Custody of the emotions

There are a lot of hotheads in this world. Take me, for example. Often I find myself on the horns of a false dilemma. My gut tells me one thing, my brain another. Or rather, they are in rough agreement to start. But then they go different ways. The brain might for instance say, “There is nothing you can do about this, and there is no conceivable influence you may exert on other persons to join with you in doing something, now or in any foreseeable future.” Whereas the gut says, “Kill!”

The heart is somewhere in the middle. I am using these terms in a less than strict anatomical sense, I should explain. I am considering the whole human, in his complexity. This would include the soul. I lose the scientistic materialists along this way, but so it goes. If I wanted to confuse them, I would court plausibility, by using current jargon from brain science. But there is no point. One has a “soul,” and even a “conscience” — harder to lose than any limb or organ, though they go bad more easily. And there are many other things about our human that would look messy in a diagram. But I am not drawing one. I am being, shall we say, impressionistic.

Back to the conflict. The mind is, if anything, too calm. It can construct an argument for inaction in almost any circumstance, and in the exceptions, prefers flight to fight. The gut is more of a wild animal. Calmness is satiety to the gut, and after eating it will go to sleep. When disturbed, however, it goes to fight or flight directly, and the brain is forcefully dragged along. Actual wild animals have better “instincts” than we have, and don’t come to grief so quickly as we do, when we obey ours.

Animals have a bit of moral heart — I have seen them sometimes weighing things — but not such as we have. I have chosen to locate the human forum in what I’ll call the “thinking heart,” to distinguish it from the reflexive valves. It makes those decisions which follow from character, and can make them sharply once that character is properly formed. It is capable of taking the brain’s analysis to committee, and parsing it again. Often it tells the gut to shut up: “I heard you already.”

It has “emotions.” (Good thing I’m not drawing a diagram here.) Its job, in addition to pumping blood, is to legislate on them. Which emotion would be the best idea?

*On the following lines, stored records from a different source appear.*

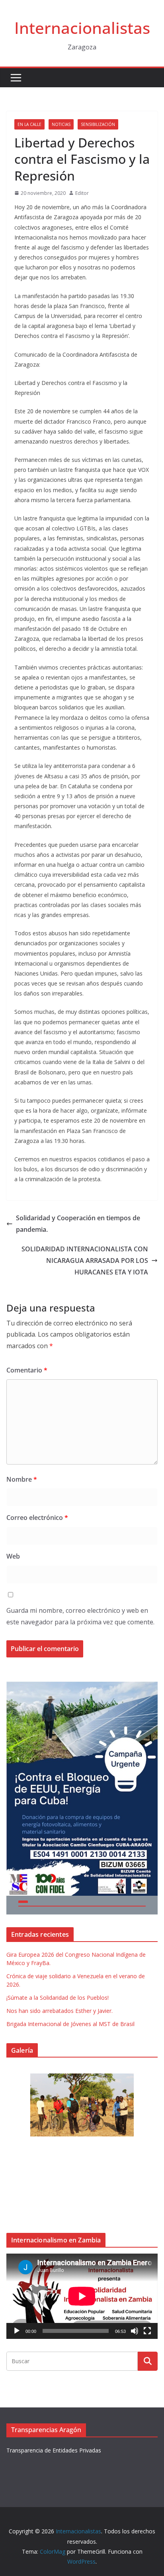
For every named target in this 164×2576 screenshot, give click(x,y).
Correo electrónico (37, 1517)
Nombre (21, 1479)
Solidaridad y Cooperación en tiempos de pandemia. (78, 1223)
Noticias (61, 124)
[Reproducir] (17, 2331)
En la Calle (29, 124)
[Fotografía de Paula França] (82, 2104)
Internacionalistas (82, 28)
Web (13, 1556)
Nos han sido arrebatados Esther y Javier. (59, 2010)
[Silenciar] (135, 2331)
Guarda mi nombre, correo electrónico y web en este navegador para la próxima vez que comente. (80, 1616)
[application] (82, 2296)
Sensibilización (98, 124)
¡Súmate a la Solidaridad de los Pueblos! (57, 1997)
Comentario (26, 1370)
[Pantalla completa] (147, 2331)
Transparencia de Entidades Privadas (53, 2450)
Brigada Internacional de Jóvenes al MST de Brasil (70, 2024)
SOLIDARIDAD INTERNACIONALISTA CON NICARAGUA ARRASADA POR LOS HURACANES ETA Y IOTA (84, 1260)
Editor (82, 193)
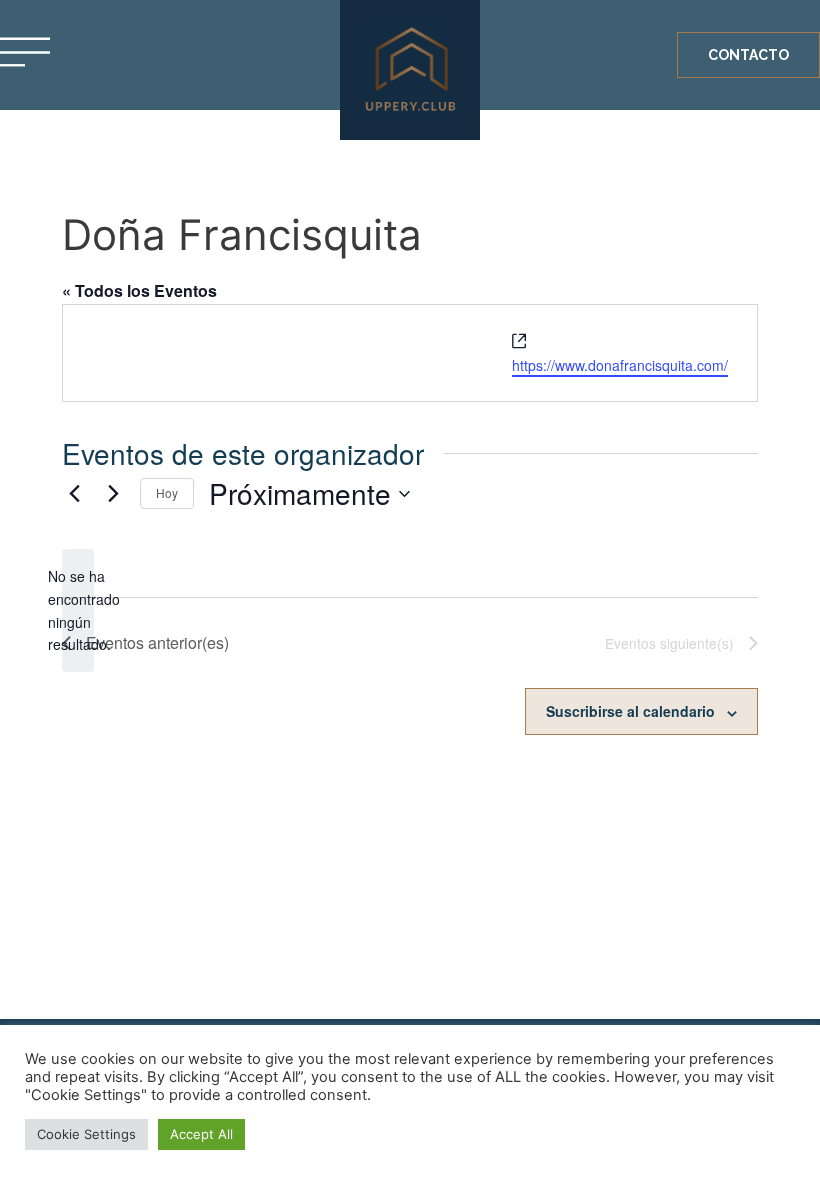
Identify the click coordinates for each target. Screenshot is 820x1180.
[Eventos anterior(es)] (74, 494)
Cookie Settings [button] (86, 1134)
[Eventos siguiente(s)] (113, 494)
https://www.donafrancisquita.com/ (620, 365)
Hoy (167, 492)
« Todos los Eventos (139, 290)
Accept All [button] (201, 1134)
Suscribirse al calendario (630, 711)
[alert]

One of the cleverest things C. S. Lewis noted is that a man gets the same feeling in his stomach whether he is in love with a young maiden, or has eaten a tainted fish. I reiterate that we are dealing on a level different from, and higher than, that of physical reaction. The human being has tremendous emotional and aesthetic range. By comparison, his body is stupid. And when the brain is roller-chained to the gut, he presents a farce.

The purpose of education, through more centuries than one could shake a stick at, was to build character. This was why it was not confused with school. And at the centre of things we recognized the human heart. Mens sana in corpore sano is all very well if one is speaking in Latin and thinking in Greek; but as post-pagans know, this is a dodge. Neither is completely within our control. More fundamental to us is the character of the heart, for even the man who is losing his mind will retain splashes of character.

That is the key thing to educate. If necessary, one must embark upon self-education.

For in the end, knowledge is worthless. And being smart is no particular advantage. It is like your stamp collection: you can’t take it with you. Everything you know will be as straw.